Endoplasmic reticulum-associated degradation of glycoproteins bearing Man5GlcNAc2 and Man9GlcNAc2 species in the MI8-5 CHO cell line

Endoplasmic reticulum-associated degradation of newly synthesized glycoproteins has been demonstrated previously using various mammalian cell lines. Depending on the cell type, glycoproteins bearing Man9 glycans and glycoproteins bearing Man5 glycans can be efficiently degraded. A wide variety of variables can lead to defective synthesis of lipid-linked oligosaccharides and, therefore, in mammalian cells, species derived from Man9GlcNAc2 or Man5GlcNAc2 are often recovered on newly synthesized glycoproteins.
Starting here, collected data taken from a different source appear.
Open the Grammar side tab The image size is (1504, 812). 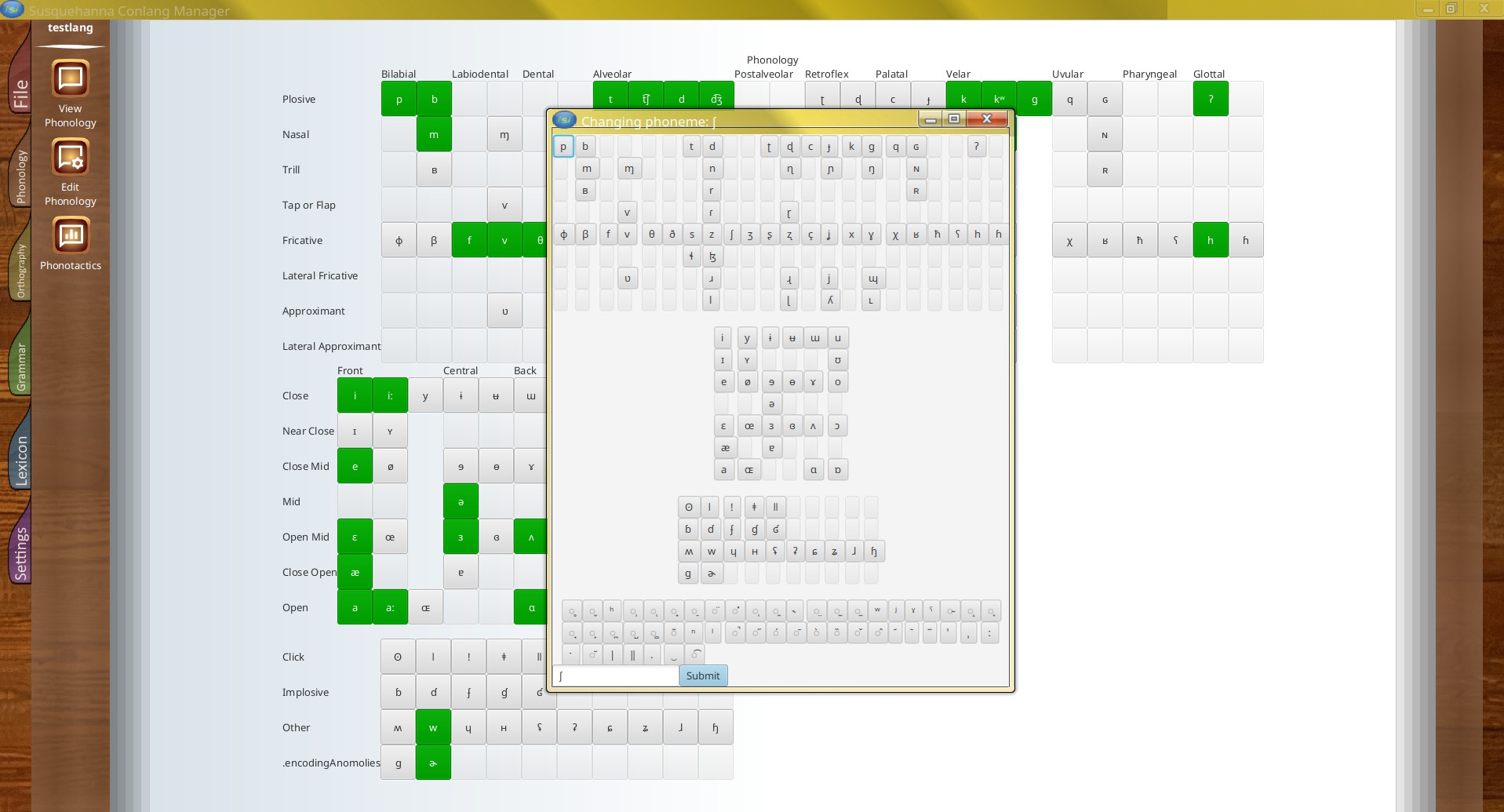click(20, 366)
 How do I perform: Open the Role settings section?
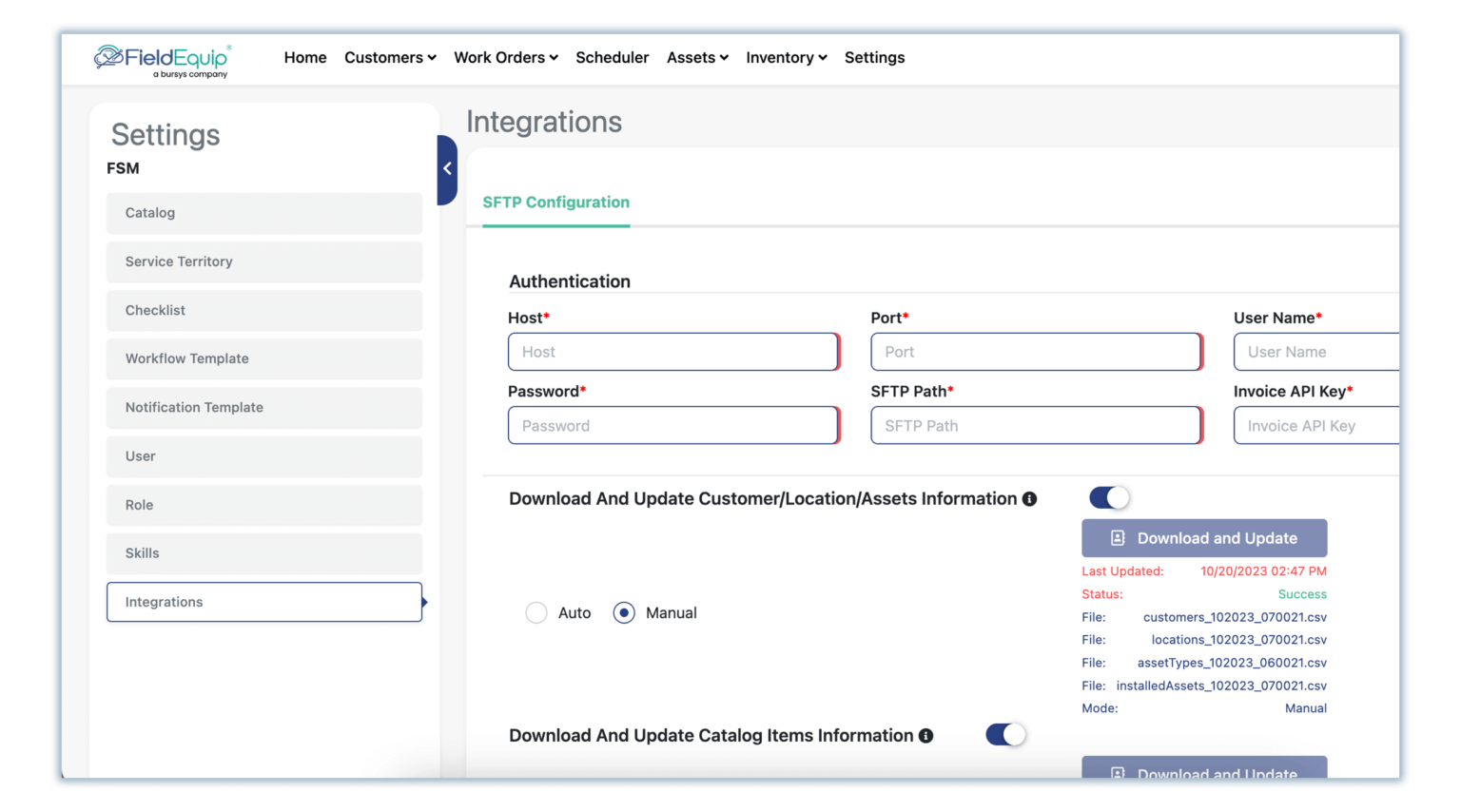click(x=263, y=505)
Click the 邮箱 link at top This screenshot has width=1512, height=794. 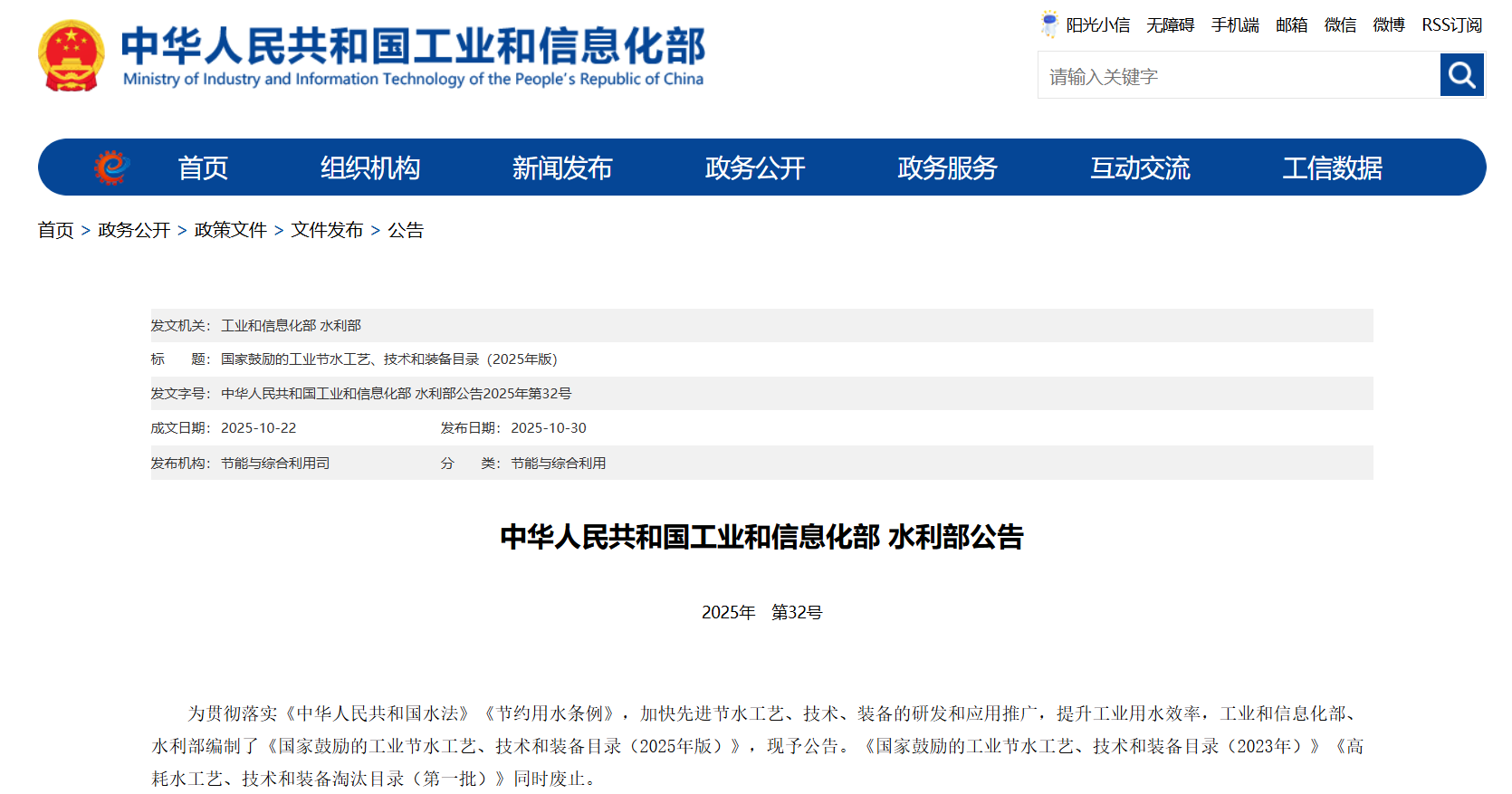pyautogui.click(x=1291, y=25)
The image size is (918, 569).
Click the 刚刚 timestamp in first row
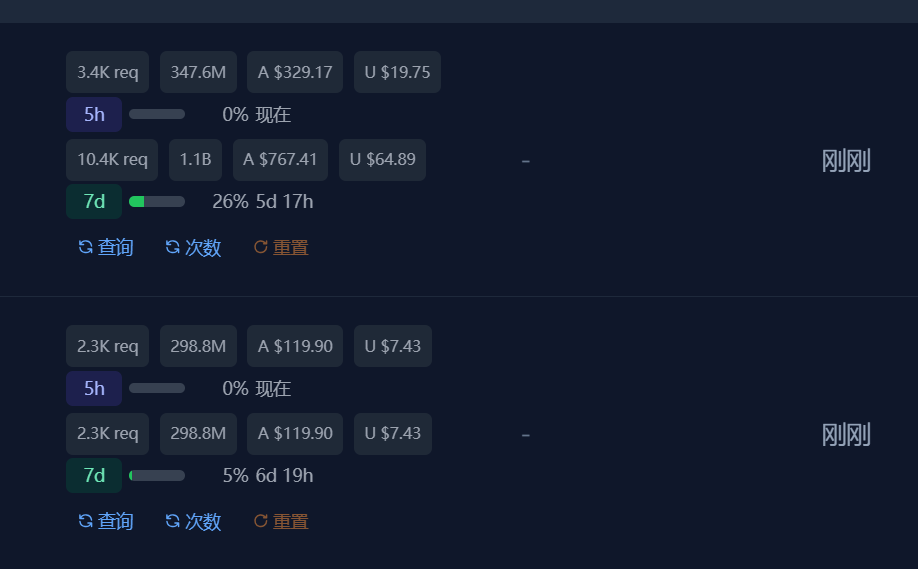(x=846, y=160)
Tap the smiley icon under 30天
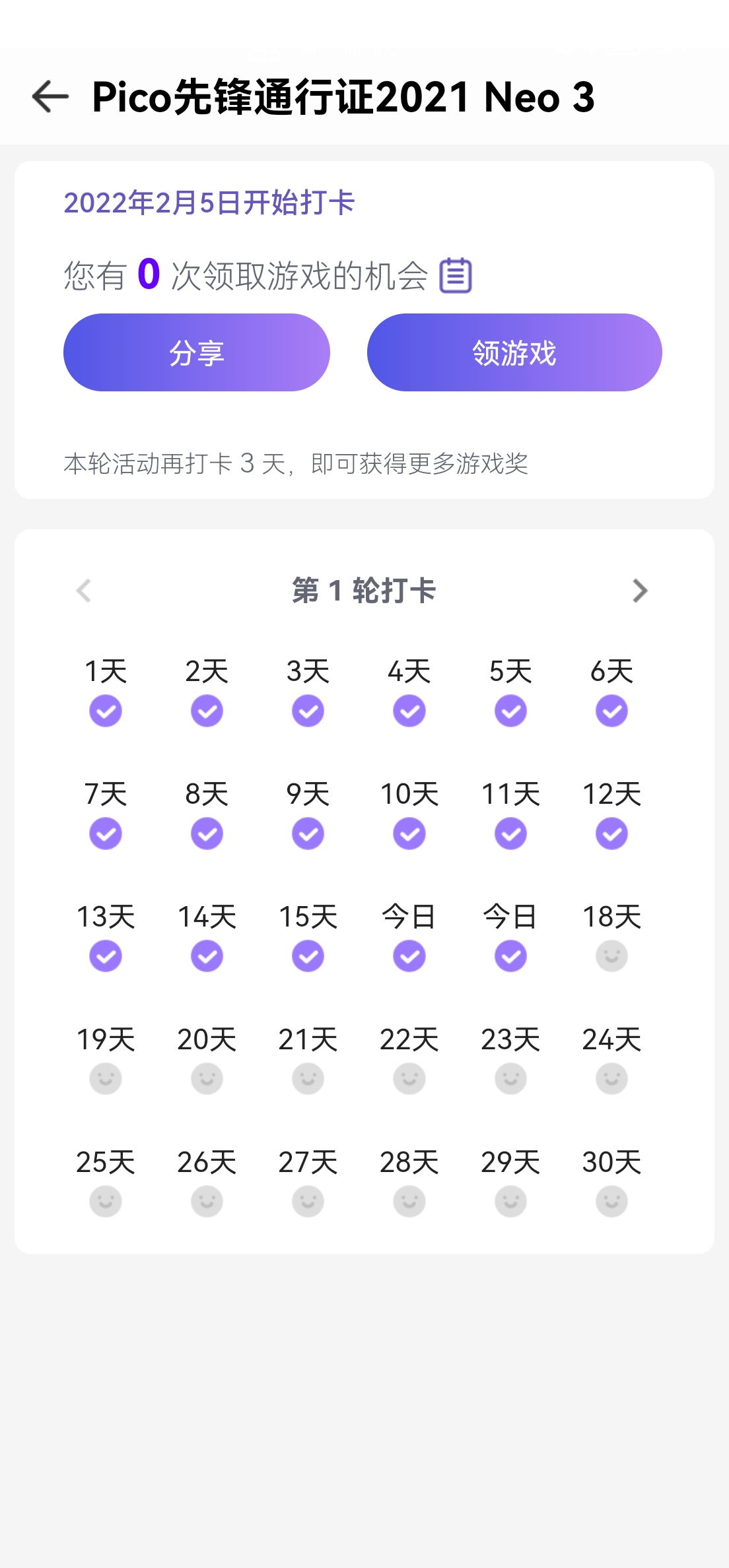The height and width of the screenshot is (1568, 729). coord(611,1202)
The degradation of glycoproteins bearing these two species has not been studied. We used a Chinese hamster ovary cell line lacking Glc-P-Dol-dependent glucosyltransferase I to generate various proportions of Man5GlcNAc2 and Man9GlcNAc2 on newly synthesized glycoproteins. By studying the structure of the soluble oligomannosides produced by degradation of these glycoproteins, we demonstrated the presence of a higher proportion of soluble oligomannosides originating from truncated glycans, showing that glycoproteins bearing Man5GlcNAc2 glycans are degraded preferentially.